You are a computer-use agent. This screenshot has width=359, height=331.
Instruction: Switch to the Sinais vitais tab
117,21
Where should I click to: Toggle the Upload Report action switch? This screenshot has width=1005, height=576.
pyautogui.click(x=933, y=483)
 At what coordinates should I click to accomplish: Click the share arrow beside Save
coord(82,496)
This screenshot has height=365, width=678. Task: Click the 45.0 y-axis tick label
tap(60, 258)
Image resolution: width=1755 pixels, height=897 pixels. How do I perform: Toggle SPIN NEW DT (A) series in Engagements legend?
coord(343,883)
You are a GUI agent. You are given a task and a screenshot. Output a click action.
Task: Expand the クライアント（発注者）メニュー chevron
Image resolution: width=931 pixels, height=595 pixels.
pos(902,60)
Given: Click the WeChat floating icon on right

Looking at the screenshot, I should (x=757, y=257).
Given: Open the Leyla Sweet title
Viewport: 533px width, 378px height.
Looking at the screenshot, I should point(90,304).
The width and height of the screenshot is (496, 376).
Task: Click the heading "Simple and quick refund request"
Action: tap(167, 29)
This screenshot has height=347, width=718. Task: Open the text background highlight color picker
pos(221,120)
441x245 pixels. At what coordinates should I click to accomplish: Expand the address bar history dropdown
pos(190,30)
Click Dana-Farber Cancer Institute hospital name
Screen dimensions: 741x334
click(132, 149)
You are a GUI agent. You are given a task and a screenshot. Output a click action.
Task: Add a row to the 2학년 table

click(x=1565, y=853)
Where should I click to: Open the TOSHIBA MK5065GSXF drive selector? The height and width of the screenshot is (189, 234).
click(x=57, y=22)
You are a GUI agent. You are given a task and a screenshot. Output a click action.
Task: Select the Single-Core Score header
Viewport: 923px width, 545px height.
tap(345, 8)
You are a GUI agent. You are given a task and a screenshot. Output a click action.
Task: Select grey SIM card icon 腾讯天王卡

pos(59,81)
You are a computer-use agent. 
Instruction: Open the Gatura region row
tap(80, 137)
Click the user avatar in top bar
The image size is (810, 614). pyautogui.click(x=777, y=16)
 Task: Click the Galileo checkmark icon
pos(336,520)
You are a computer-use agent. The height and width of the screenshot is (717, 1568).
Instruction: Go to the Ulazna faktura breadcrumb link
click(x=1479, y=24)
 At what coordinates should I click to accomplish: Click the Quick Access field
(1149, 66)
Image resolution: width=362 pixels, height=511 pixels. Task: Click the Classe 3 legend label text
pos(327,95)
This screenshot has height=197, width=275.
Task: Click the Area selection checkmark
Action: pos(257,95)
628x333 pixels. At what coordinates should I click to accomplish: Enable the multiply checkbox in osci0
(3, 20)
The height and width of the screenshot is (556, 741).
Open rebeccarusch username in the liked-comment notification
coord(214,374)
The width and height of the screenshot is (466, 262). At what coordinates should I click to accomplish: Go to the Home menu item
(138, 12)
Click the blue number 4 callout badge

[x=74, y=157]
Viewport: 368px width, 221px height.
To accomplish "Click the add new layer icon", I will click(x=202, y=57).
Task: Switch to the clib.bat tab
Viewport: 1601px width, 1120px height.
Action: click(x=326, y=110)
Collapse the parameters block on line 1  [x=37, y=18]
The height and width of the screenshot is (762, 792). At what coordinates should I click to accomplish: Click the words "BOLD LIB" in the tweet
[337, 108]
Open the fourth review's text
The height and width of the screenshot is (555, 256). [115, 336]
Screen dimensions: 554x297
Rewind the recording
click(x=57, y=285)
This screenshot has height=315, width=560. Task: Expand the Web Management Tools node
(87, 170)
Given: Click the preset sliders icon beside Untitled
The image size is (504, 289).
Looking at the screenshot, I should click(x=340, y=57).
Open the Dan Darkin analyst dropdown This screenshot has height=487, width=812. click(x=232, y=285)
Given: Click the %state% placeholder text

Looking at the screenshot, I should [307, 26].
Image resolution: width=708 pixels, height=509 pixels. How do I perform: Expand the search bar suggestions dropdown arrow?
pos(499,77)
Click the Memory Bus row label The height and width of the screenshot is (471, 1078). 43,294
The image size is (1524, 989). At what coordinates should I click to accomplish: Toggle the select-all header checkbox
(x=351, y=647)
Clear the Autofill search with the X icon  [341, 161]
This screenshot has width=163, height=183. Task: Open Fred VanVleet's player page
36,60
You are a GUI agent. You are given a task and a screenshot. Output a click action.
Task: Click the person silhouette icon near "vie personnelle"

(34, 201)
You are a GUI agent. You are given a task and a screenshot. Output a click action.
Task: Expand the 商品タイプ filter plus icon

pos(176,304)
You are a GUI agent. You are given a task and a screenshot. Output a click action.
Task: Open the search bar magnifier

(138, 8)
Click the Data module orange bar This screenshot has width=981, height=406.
====================
Copy out every one of the entries above word for word, with no changes.

You are a computer-use agent. This screenshot has width=359, height=331.
Instruction: Switch to the Sinais vitais tab
117,21
Where should I click to: Toggle the Upload Report action switch? This screenshot has width=1005, height=576.
pyautogui.click(x=933, y=483)
 At what coordinates should I click to accomplish: Click the share arrow beside Save
coord(82,496)
This screenshot has height=365, width=678. Task: Click the 45.0 y-axis tick label
tap(60, 258)
Image resolution: width=1755 pixels, height=897 pixels. How do I perform: Toggle SPIN NEW DT (A) series in Engagements legend?
coord(343,883)
You are a GUI agent. You are given a task and a screenshot. Output a click action.
Task: Expand the クライアント（発注者）メニュー chevron
Image resolution: width=931 pixels, height=595 pixels.
pos(902,60)
Given: Click the WeChat floating icon on right

Looking at the screenshot, I should (x=757, y=257).
Given: Open the Leyla Sweet title
Viewport: 533px width, 378px height.
Looking at the screenshot, I should point(90,304).
The width and height of the screenshot is (496, 376).
Task: Click the heading "Simple and quick refund request"
Action: tap(167, 29)
This screenshot has height=347, width=718. Task: Open the text background highlight color picker
pos(221,120)
441x245 pixels. At what coordinates should I click to accomplish: Expand the address bar history dropdown
pos(190,30)
Click Dana-Farber Cancer Institute hospital name
Screen dimensions: 741x334
click(132, 149)
You are a GUI agent. You are given a task and a screenshot. Output a click action.
Task: Add a row to the 2학년 table

click(x=1565, y=853)
Where should I click to: Open the TOSHIBA MK5065GSXF drive selector? The height and width of the screenshot is (189, 234).
click(x=57, y=22)
You are a GUI agent. You are given a task and a screenshot. Output a click action.
Task: Select the Single-Core Score header
Viewport: 923px width, 545px height.
tap(345, 8)
You are a GUI agent. You are given a task and a screenshot. Output a click action.
Task: Select grey SIM card icon 腾讯天王卡

pos(59,81)
You are a computer-use agent. 
Instruction: Open the Gatura region row
tap(80, 137)
Click the user avatar in top bar
The image size is (810, 614). pyautogui.click(x=777, y=16)
 Task: Click the Galileo checkmark icon
pos(336,520)
You are a computer-use agent. The height and width of the screenshot is (717, 1568).
Instruction: Go to the Ulazna faktura breadcrumb link
click(x=1479, y=24)
 At what coordinates should I click to accomplish: Click the Quick Access field
(1149, 66)
Image resolution: width=362 pixels, height=511 pixels. Task: Click the Classe 3 legend label text
pos(327,95)
This screenshot has height=197, width=275.
Task: Click the Area selection checkmark
Action: pos(257,95)
628x333 pixels. At what coordinates should I click to accomplish: Enable the multiply checkbox in osci0
(3, 20)
The height and width of the screenshot is (556, 741).
Open rebeccarusch username in the liked-comment notification
coord(214,374)
The width and height of the screenshot is (466, 262). At what coordinates should I click to accomplish: Go to the Home menu item
(138, 12)
Click the blue number 4 callout badge

[x=74, y=157]
Viewport: 368px width, 221px height.
To accomplish "Click the add new layer icon", I will click(x=202, y=57).
Task: Switch to the clib.bat tab
Viewport: 1601px width, 1120px height.
Action: click(x=326, y=110)
Collapse the parameters block on line 1  [x=37, y=18]
The height and width of the screenshot is (762, 792). At what coordinates should I click to accomplish: Click the words "BOLD LIB" in the tweet
[337, 108]
Open the fourth review's text
The height and width of the screenshot is (555, 256). [115, 336]
Screen dimensions: 554x297
Rewind the recording
click(x=57, y=285)
This screenshot has height=315, width=560. Task: Expand the Web Management Tools node
(87, 170)
Given: Click the preset sliders icon beside Untitled
The image size is (504, 289).
Looking at the screenshot, I should click(x=340, y=57).
Open the Dan Darkin analyst dropdown This screenshot has height=487, width=812. click(x=232, y=285)
Given: Click the %state% placeholder text

Looking at the screenshot, I should [307, 26].
Image resolution: width=708 pixels, height=509 pixels. How do I perform: Expand the search bar suggestions dropdown arrow?
pos(499,77)
Click the Memory Bus row label The height and width of the screenshot is (471, 1078). 43,294
The image size is (1524, 989). At what coordinates should I click to accomplish: Toggle the select-all header checkbox
(x=351, y=647)
Clear the Autofill search with the X icon  [341, 161]
This screenshot has width=163, height=183. Task: Open Fred VanVleet's player page
36,60
You are a GUI agent. You are given a task and a screenshot. Output a click action.
Task: Click the person silhouette icon near "vie personnelle"

(34, 201)
You are a GUI agent. You are given a task and a screenshot. Output a click action.
Task: Expand the 商品タイプ filter plus icon

pos(176,304)
You are a GUI agent. You are given a task and a screenshot. Output a click action.
Task: Open the search bar magnifier

(138, 8)
Click the Data module orange bar This screenshot has width=981, height=406.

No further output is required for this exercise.